**TASK REQUIREMENTS**
In the records, find each line where "Şifonyer" occurs, and copy it.

**DATA SUPPLIED**
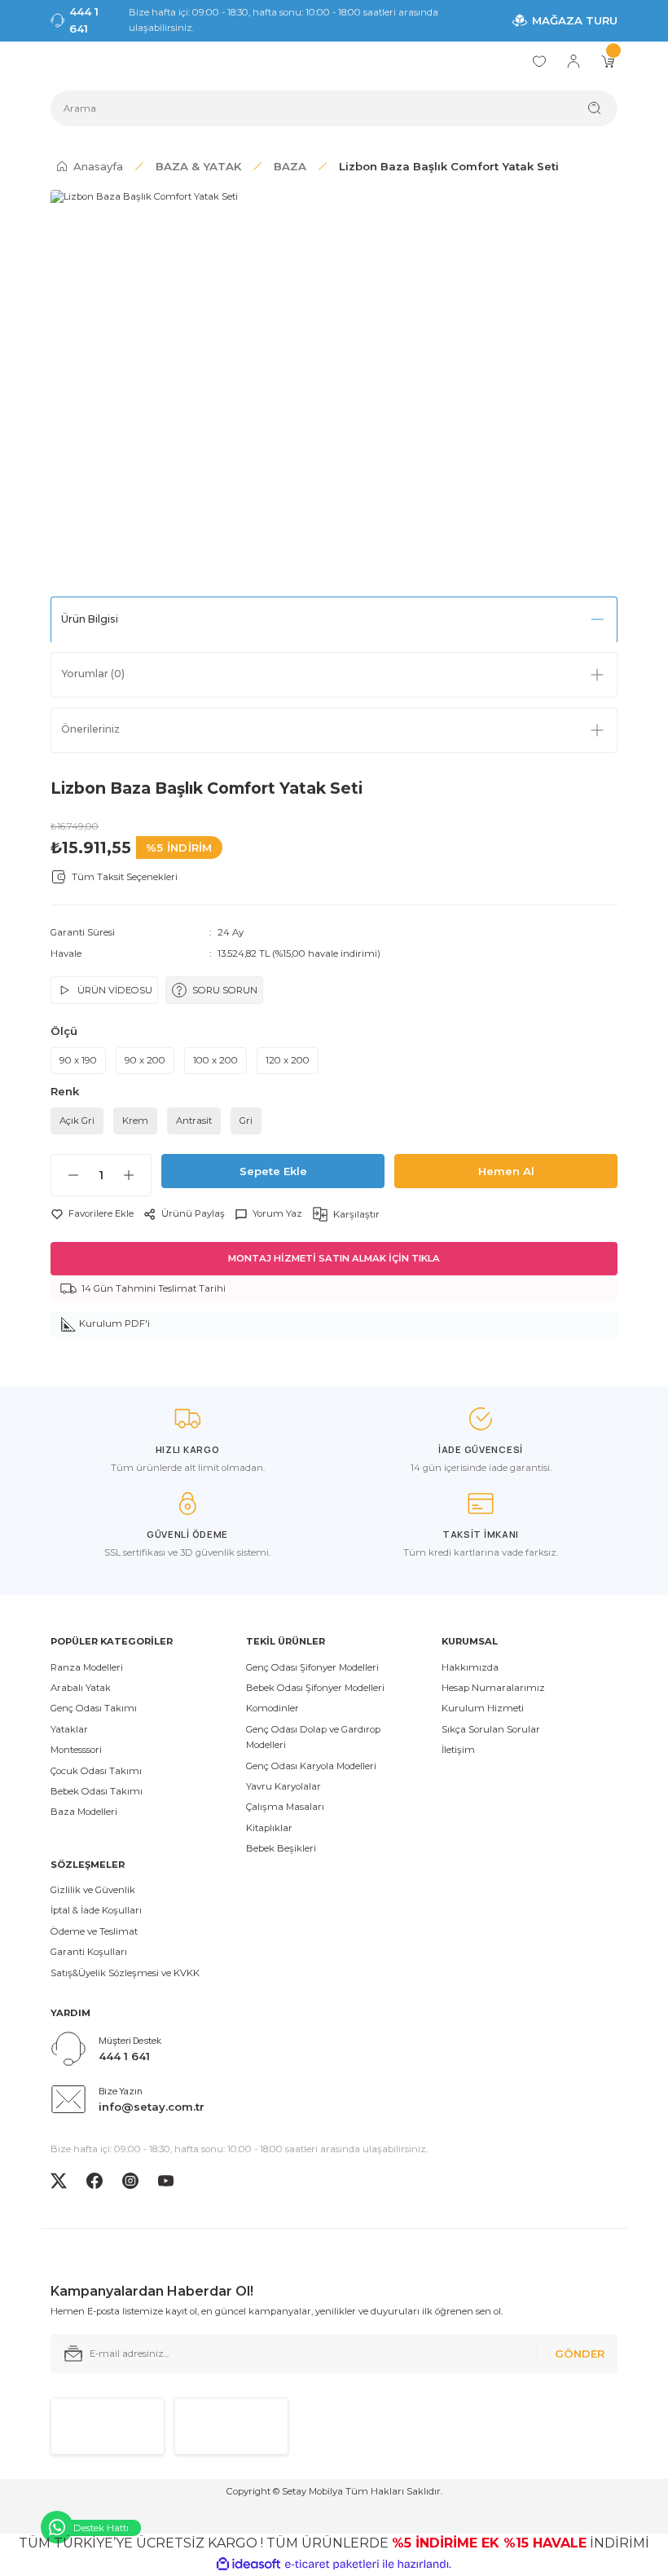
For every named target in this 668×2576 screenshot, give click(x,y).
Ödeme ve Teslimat (94, 1931)
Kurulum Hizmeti (483, 1708)
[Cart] (607, 61)
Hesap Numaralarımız (493, 1687)
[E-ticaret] (332, 2564)
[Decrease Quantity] (65, 1175)
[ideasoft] (248, 2564)
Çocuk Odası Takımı (96, 1771)
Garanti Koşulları (89, 1951)
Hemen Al (506, 1171)
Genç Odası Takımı (94, 1708)
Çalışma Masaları (285, 1806)
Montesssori (76, 1749)
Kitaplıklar (269, 1828)
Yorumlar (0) (93, 673)
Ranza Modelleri (87, 1667)
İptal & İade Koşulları (96, 1910)
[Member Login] (573, 61)
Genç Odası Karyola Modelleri (311, 1766)
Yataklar (69, 1729)
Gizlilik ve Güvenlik (93, 1890)
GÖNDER (579, 2353)
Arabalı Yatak (81, 1687)
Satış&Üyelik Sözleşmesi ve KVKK (125, 1973)
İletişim (458, 1749)
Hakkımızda (470, 1667)
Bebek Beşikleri (281, 1848)
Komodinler (272, 1708)
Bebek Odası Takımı (97, 1791)
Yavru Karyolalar (283, 1786)
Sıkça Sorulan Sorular (491, 1729)
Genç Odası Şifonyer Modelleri (312, 1667)
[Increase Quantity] (137, 1175)
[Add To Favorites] (92, 1214)
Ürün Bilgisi (89, 619)
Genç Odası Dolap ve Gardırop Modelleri (313, 1737)
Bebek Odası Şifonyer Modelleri (315, 1687)
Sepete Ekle (273, 1171)
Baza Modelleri (84, 1811)
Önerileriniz (90, 729)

**OUTPUT OF THE EXERCISE**
Genç Odası Şifonyer Modelleri (312, 1667)
Bebek Odası Şifonyer Modelleri (315, 1687)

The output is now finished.